If your employer offers a DC RPP, you can join right away if you meet the employer's eligibility requirement for the plan and if you've earned income for the current year.

3. Tax-Free Savings Account (TFSA)

What is it?

  • A TFSA is for your short-term or long-term savings goals.
  • Your money isn't locked in, and you can take it out at any time for any reason. You don’t pay tax when you take your money out of a TFSA.

Who contributes?

  • If it’s a mandatory plan, you must join and contribute to the plan if you're eligible. If it’s optional, it’s your choice to join and contribute. 
    • Your contributions aren't tax deductible.
    • There’s also a contribution limit for TFSAs. The contribution limit for 2023 is $6,500. 
  • Your employer might contribute.

Eligibility

  • You can start taking advantage of a TFSA when you're a resident of Canada, 18 years of age or older, and have a Social Insurance Number (SIN). 
  • You can put in the full amount for the current year once you meet the eligibility requirement.

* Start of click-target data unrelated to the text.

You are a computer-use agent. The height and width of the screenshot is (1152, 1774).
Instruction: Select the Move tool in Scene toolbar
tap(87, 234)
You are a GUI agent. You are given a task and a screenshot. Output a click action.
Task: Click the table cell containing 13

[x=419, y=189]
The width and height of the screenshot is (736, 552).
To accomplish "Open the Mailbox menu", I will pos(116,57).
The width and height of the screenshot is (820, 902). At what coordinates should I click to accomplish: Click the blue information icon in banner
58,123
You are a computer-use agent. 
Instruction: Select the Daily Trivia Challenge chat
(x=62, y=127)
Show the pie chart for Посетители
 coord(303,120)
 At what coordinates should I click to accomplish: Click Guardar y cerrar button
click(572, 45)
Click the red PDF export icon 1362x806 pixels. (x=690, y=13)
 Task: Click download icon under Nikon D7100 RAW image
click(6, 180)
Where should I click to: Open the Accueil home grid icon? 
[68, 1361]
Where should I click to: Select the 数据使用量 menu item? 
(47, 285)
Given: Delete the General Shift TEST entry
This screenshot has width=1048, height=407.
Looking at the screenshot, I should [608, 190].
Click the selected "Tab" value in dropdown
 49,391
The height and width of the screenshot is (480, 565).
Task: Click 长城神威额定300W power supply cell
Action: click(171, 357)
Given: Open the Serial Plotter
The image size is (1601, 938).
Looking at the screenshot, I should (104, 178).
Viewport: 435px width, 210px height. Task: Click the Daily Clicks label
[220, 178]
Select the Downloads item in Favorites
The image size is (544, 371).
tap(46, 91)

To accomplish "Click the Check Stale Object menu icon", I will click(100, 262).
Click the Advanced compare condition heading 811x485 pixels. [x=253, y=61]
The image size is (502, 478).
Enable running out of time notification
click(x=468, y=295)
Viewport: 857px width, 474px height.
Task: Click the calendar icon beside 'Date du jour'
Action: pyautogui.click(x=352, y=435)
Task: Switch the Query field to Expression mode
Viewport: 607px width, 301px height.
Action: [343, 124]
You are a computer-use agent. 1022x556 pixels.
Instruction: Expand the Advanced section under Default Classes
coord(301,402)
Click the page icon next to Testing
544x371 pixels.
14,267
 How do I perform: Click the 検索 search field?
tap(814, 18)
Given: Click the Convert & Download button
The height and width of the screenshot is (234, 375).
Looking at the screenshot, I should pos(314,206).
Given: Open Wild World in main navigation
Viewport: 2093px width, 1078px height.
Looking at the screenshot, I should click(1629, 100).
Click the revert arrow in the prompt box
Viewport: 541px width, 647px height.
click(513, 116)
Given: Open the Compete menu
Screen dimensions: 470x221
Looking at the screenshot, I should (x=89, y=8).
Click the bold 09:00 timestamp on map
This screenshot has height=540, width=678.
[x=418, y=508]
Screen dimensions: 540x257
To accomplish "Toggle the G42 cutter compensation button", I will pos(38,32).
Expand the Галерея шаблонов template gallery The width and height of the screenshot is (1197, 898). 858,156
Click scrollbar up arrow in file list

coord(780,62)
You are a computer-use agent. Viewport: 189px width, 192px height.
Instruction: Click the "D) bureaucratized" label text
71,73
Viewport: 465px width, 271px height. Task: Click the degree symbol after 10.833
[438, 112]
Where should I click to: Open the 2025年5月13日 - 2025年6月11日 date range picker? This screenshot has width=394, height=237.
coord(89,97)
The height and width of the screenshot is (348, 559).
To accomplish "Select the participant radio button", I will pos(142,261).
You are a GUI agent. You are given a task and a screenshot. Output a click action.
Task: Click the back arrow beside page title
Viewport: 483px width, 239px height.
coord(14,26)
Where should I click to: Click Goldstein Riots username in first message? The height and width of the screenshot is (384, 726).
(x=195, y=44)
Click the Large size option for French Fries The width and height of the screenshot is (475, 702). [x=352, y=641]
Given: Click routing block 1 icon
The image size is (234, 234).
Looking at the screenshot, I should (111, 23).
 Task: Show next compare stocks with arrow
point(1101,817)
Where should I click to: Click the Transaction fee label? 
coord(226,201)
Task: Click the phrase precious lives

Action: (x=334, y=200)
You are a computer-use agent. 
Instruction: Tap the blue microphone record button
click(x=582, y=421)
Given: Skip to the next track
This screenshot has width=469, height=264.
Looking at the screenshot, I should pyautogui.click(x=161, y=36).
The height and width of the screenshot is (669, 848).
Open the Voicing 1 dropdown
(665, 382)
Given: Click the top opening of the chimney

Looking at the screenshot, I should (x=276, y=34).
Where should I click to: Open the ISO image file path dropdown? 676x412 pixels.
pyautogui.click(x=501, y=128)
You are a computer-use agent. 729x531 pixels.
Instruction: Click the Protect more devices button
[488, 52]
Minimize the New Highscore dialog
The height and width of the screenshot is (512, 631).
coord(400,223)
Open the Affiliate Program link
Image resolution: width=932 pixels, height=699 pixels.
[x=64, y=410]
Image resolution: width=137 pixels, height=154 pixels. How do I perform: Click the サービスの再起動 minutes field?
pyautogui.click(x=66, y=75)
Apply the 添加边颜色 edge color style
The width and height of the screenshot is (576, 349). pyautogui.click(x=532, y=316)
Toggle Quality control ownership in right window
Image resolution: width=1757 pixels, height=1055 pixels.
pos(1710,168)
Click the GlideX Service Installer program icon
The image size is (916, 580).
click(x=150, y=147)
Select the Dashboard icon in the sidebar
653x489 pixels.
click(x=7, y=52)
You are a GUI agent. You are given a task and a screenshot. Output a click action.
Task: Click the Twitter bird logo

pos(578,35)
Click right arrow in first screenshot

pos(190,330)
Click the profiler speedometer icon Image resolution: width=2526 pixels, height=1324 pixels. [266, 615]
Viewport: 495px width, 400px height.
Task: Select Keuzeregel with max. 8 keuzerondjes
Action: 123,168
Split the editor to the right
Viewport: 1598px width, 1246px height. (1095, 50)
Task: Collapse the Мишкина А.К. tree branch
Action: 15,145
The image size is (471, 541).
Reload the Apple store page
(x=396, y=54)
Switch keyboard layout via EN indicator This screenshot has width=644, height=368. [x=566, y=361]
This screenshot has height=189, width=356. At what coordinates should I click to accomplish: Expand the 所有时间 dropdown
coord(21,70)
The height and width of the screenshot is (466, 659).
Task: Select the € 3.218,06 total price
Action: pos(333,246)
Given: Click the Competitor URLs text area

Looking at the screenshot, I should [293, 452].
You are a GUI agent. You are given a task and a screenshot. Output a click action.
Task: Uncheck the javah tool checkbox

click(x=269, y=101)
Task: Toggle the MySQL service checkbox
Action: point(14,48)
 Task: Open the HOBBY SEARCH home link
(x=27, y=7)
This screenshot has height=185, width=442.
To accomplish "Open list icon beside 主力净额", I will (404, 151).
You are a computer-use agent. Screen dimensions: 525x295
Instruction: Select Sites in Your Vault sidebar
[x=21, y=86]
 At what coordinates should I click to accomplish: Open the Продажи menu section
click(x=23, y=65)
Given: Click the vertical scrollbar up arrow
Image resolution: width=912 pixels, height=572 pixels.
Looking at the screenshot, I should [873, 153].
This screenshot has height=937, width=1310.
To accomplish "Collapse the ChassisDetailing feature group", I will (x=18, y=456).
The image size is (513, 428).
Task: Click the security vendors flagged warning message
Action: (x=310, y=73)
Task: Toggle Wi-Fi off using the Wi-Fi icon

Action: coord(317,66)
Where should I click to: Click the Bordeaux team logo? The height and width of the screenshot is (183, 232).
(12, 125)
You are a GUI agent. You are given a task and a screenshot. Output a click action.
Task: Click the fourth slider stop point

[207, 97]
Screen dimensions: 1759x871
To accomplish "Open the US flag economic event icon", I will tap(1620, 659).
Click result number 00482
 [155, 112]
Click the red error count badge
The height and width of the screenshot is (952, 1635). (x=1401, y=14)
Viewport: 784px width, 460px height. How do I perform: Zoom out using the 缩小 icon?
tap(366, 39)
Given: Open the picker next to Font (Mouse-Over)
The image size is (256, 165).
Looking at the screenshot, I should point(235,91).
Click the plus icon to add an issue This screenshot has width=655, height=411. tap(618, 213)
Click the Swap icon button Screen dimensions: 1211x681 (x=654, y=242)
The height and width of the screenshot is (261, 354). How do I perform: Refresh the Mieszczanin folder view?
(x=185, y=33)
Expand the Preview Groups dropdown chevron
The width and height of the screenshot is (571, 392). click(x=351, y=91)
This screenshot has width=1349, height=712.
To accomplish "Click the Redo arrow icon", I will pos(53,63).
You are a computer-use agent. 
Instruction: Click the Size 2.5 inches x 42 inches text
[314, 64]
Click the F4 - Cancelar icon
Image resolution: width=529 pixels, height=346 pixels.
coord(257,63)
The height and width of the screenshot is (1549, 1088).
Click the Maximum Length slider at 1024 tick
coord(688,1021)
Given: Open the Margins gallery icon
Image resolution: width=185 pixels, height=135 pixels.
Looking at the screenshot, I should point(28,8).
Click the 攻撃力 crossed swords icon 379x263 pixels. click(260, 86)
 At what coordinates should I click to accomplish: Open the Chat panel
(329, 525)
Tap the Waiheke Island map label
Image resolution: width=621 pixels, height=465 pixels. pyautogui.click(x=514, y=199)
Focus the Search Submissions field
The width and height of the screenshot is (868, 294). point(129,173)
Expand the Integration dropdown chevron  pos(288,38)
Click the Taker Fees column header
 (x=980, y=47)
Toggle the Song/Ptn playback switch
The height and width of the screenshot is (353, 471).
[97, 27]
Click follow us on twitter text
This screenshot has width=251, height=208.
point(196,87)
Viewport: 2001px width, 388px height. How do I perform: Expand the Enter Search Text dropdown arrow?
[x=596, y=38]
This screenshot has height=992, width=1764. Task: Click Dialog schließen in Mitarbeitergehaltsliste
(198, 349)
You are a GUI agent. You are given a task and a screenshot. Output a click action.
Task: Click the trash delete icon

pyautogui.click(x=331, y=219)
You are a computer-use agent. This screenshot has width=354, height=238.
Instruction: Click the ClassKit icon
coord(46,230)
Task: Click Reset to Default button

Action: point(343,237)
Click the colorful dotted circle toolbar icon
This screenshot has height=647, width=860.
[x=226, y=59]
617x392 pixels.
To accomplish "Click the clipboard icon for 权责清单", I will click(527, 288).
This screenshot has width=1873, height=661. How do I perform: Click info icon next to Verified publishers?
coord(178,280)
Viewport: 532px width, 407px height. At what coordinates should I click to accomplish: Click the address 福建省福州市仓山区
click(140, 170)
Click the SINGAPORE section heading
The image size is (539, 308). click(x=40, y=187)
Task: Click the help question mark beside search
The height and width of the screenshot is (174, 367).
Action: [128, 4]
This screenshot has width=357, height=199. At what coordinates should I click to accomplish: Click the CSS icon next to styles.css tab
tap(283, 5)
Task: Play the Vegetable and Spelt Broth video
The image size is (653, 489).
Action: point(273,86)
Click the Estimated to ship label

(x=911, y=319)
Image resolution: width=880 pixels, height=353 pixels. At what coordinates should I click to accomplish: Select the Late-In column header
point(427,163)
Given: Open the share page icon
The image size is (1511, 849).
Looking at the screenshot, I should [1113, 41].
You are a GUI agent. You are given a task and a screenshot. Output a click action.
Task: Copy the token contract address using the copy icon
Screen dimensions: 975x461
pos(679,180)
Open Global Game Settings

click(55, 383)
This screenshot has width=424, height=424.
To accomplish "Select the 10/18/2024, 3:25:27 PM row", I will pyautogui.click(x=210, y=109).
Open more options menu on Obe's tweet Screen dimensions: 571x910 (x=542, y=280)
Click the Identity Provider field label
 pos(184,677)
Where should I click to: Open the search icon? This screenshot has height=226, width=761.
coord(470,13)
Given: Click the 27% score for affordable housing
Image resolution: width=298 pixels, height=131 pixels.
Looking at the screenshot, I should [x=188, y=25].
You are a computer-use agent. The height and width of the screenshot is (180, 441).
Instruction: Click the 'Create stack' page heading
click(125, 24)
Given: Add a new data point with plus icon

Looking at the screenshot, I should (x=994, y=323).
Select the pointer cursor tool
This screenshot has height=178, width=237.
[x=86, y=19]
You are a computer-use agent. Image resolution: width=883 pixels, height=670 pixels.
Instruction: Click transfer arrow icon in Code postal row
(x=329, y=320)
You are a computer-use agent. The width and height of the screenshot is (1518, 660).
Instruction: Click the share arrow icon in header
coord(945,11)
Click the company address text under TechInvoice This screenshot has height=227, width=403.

4. Deferred Profit-Sharing Plan (DPSP)

What is it?

  • A DPSP is for your employer to share profits with you, which grow tax free in the plan.
  • In most cases, you can’t take money out of the DPSP while you're employed with the organization, but some employers allow what’s called in-service withdrawals. You’ll be charged a withholding tax when you take money out.

Who contributes?

  • You don’t contribute, but you must join the plan, if eligible, to receive your employer’s contribution.
  • Only your employer contributes. 

You don’t pay tax on the funds your employer puts in. 

Eligibility 

Eligibility is determined by your employer.

How do you join a workplace retirement plan?

When you start your job in Canada, you’ll likely receive information from your manager or benefits administrator on the types of retirement programs and benefit plans offered by your employer. This should include instructions on how to join. 

Your employer will have specific rules on who can join what plan, when, and the type of contribution you make—on top of government criteria.  

When you join a plan, you’ll need to decide how much you want to save and choose investments for your savings. Don’t forget to add a beneficiary. If you can, make sure you’re registered to receive your plan statements and tax receipts digitally—it can help make it easier to keep track of everything. 

Make the most of your plan 

Once you’re ready and able to join your workplace retirement plan, remember that every dollar counts, and it adds up over time. You can maximize your contribution to make the most of any matching funds from your employer. It’s never too late to start. 

The commentary in this publication is for general information only and should not be considered legal, financial, or tax advice to any party. Individuals should seek the advice of professionals to ensure that any action taken with respect to this information is appropriate to their specific situation.